§ **Prompt**
Restate the records that follow. Every word must match.

Stored items:
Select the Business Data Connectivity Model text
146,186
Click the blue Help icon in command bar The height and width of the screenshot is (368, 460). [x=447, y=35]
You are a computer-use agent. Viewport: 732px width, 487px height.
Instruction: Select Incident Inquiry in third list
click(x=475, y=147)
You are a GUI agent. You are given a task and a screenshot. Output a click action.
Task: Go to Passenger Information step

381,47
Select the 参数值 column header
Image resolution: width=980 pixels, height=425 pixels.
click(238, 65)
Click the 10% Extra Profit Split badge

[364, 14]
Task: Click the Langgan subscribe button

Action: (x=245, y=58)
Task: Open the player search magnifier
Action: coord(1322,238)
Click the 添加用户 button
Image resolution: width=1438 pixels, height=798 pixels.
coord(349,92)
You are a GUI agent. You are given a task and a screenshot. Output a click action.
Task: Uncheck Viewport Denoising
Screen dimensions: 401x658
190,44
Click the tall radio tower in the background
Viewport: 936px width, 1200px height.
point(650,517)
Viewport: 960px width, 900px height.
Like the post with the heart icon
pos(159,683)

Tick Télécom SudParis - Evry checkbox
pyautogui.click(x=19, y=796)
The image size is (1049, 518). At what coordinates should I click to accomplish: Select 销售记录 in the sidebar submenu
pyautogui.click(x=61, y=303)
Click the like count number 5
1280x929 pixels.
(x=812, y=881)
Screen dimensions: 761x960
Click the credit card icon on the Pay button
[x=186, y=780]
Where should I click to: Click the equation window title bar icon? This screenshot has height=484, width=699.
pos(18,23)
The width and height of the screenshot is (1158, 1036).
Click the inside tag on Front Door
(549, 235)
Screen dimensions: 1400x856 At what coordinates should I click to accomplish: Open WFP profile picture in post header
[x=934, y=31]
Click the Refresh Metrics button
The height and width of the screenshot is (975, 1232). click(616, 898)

§ **Exercise result**
Select the Business Data Connectivity Model text
146,186
Click the blue Help icon in command bar The height and width of the screenshot is (368, 460). [x=447, y=35]
You are a computer-use agent. Viewport: 732px width, 487px height.
Instruction: Select Incident Inquiry in third list
click(x=475, y=147)
You are a GUI agent. You are given a task and a screenshot. Output a click action.
Task: Go to Passenger Information step

381,47
Select the 参数值 column header
Image resolution: width=980 pixels, height=425 pixels.
click(238, 65)
Click the 10% Extra Profit Split badge

[364, 14]
Task: Click the Langgan subscribe button

Action: (x=245, y=58)
Task: Open the player search magnifier
Action: coord(1322,238)
Click the 添加用户 button
Image resolution: width=1438 pixels, height=798 pixels.
coord(349,92)
You are a GUI agent. You are given a task and a screenshot. Output a click action.
Task: Uncheck Viewport Denoising
Screen dimensions: 401x658
190,44
Click the tall radio tower in the background
Viewport: 936px width, 1200px height.
point(650,517)
Viewport: 960px width, 900px height.
Like the post with the heart icon
pos(159,683)

Tick Télécom SudParis - Evry checkbox
pyautogui.click(x=19, y=796)
The image size is (1049, 518). At what coordinates should I click to accomplish: Select 销售记录 in the sidebar submenu
pyautogui.click(x=61, y=303)
Click the like count number 5
1280x929 pixels.
(x=812, y=881)
Screen dimensions: 761x960
Click the credit card icon on the Pay button
[x=186, y=780]
Where should I click to: Click the equation window title bar icon? This screenshot has height=484, width=699.
pos(18,23)
The width and height of the screenshot is (1158, 1036).
Click the inside tag on Front Door
(549, 235)
Screen dimensions: 1400x856 At what coordinates should I click to accomplish: Open WFP profile picture in post header
[x=934, y=31]
Click the Refresh Metrics button
The height and width of the screenshot is (975, 1232). click(616, 898)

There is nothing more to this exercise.